Comment 17 Mark Thomas 2007-06-01 18:09:56 UTC
The current behaviour is unlikely to change. I am marking this as an enhancement rather than WONTFIX in case someone cares enough to come up with a proposed patch.
Comment 18 Dave 2008-07-02 14:41:50 UTC
We just found that adding: <security-constraint> <web-resource-collection> <web-resource-name>Automatic SLL Forwarding</web-resource-name> <url-pattern>/*</url-pattern> </web-resource-collection> <user-data-constraint> <transport-guarantee>CONFIDENTIAL</transport-guarantee> </user-data-constraint> </security-constraint> also adds the headers that creates this issue.

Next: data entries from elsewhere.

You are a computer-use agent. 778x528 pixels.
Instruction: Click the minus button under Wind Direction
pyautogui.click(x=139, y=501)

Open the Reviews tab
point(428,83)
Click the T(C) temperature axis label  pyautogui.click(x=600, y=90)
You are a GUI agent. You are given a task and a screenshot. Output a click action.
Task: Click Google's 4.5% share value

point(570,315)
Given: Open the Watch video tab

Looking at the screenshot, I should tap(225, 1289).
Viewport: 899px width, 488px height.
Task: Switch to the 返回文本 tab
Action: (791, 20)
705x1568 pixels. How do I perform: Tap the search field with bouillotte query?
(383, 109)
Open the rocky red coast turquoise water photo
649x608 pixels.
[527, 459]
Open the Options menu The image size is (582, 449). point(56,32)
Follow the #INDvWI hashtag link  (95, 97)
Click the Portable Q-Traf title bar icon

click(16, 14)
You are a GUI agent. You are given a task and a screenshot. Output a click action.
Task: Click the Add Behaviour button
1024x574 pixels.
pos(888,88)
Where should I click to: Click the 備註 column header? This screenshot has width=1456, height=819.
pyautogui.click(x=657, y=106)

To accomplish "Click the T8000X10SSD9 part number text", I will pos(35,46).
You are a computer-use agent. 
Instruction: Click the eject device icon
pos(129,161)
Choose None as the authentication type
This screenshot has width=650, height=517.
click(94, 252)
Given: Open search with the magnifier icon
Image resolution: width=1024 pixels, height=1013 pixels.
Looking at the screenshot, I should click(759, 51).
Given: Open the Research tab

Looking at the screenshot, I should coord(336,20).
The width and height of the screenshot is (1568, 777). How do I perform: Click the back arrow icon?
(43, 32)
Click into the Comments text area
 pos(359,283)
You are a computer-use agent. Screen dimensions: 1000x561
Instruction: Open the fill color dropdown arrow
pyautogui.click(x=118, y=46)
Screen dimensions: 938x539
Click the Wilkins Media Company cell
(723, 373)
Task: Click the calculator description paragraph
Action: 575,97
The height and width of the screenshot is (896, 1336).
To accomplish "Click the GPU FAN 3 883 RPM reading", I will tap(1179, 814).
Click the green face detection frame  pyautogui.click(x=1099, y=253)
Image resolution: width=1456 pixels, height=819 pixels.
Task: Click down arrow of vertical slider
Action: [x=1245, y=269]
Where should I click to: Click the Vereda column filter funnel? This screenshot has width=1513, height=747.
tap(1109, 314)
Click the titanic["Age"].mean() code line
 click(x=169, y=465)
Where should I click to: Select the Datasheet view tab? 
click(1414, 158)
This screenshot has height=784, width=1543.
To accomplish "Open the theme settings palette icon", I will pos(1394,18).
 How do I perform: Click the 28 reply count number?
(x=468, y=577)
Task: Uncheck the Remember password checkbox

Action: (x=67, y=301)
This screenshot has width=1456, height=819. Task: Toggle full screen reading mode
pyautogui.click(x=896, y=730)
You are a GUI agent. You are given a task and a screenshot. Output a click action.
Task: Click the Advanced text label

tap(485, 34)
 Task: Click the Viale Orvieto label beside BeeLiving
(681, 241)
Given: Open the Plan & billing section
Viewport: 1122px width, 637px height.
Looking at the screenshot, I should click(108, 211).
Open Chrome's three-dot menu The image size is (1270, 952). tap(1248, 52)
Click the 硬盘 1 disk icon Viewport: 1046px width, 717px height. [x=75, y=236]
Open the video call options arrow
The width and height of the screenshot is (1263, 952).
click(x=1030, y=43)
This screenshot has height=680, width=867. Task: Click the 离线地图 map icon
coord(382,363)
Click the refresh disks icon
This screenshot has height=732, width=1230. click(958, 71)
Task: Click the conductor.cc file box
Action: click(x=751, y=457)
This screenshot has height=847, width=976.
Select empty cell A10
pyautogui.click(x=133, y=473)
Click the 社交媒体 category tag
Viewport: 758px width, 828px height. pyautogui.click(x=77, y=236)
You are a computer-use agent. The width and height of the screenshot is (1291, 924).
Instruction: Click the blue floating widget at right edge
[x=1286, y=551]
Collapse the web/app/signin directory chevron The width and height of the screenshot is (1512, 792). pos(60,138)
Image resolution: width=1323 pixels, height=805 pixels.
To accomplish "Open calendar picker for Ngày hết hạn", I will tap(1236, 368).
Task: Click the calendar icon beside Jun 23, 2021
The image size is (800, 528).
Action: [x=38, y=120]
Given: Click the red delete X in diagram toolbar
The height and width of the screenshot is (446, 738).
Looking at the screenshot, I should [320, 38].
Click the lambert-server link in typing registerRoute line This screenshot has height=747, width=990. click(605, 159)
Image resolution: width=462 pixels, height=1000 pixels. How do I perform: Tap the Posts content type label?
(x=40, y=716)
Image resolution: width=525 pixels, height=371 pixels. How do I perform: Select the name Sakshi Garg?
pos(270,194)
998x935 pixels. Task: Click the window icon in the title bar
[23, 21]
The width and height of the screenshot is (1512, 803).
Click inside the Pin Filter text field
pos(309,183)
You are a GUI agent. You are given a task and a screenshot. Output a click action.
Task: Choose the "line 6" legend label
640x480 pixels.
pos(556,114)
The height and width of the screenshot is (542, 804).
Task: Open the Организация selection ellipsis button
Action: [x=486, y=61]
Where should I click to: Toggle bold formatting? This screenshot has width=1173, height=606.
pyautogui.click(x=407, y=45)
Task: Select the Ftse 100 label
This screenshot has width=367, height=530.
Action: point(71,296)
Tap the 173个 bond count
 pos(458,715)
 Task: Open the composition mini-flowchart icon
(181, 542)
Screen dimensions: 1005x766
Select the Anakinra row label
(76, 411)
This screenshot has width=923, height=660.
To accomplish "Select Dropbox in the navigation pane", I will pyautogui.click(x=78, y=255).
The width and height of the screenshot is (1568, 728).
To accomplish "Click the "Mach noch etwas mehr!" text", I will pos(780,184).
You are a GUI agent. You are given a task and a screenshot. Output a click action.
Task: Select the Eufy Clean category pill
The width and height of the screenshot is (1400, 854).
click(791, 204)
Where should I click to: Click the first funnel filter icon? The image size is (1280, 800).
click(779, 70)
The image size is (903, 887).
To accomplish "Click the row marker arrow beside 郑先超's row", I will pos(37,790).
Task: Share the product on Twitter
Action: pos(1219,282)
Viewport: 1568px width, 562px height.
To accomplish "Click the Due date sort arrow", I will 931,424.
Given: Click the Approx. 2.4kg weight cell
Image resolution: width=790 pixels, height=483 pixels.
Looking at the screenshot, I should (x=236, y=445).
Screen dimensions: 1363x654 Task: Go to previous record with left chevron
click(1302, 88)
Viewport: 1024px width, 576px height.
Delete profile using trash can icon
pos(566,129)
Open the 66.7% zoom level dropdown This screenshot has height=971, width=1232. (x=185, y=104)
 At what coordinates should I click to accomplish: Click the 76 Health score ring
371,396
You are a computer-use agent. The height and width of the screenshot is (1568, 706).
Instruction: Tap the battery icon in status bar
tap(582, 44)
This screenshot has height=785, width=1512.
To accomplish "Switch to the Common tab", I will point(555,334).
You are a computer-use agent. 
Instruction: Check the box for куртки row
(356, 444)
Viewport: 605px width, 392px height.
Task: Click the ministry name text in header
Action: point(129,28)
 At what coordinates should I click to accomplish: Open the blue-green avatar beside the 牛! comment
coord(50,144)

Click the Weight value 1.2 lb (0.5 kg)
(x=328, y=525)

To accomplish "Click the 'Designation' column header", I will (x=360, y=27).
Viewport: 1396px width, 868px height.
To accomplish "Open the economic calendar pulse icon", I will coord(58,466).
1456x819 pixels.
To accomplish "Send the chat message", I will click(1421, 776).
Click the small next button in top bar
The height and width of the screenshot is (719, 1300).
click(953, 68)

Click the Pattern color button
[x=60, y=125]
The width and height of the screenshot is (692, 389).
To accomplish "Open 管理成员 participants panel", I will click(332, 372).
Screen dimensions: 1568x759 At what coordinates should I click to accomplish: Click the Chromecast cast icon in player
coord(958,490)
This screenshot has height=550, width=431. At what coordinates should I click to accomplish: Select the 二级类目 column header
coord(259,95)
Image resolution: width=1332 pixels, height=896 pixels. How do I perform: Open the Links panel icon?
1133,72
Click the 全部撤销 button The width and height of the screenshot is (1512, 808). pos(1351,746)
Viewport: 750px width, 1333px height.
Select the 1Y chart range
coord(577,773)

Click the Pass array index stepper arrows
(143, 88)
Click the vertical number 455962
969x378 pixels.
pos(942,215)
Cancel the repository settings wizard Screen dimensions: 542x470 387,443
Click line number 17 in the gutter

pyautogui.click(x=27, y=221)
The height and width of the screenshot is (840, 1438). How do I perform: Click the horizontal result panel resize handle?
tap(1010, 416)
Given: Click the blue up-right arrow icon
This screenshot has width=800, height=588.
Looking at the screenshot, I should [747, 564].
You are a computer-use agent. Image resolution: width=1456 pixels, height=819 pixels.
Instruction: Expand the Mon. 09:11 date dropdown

Any ideas? Using tomcat 5.5.25
Comment 19 Mark Thomas 2008-07-02 23:34:43 UTC
<transport-guarantee>CONFIDENTIAL</transport-guarantee> means SSL will be used so yes, you will hit this bug in IE. Workarounds as described above.
Comment 20 Dave 2008-07-03 12:04:44 UTC
We've added the following to context.xml as a work-around: <Valve className="org.apache.catalina.authenticator.NonLoginAuthenticator" disableProxyCaching="true" securePagesWithPragma="false" />
Comment 21 Mark Thomas 2011-05-22 22:49:32 UTC
For reference, the original Mozilla issue described in bug 23887. I have confirmed that this bug no longer exists in the latest version of Firefox. I suspect it was fixed some time ago although I couldn't find it when I tried searching the Mozilla bug database.
Comment 22 Mark Thomas 2011-05-22 22:55:04 UTC
I have removed the Mozilla bug workaround in 7.0.x and changed the default of securePagesWithPragma to false. Both of these changes will be included in 7.0.15 onwards. I do not intend proposing these changes for back-port.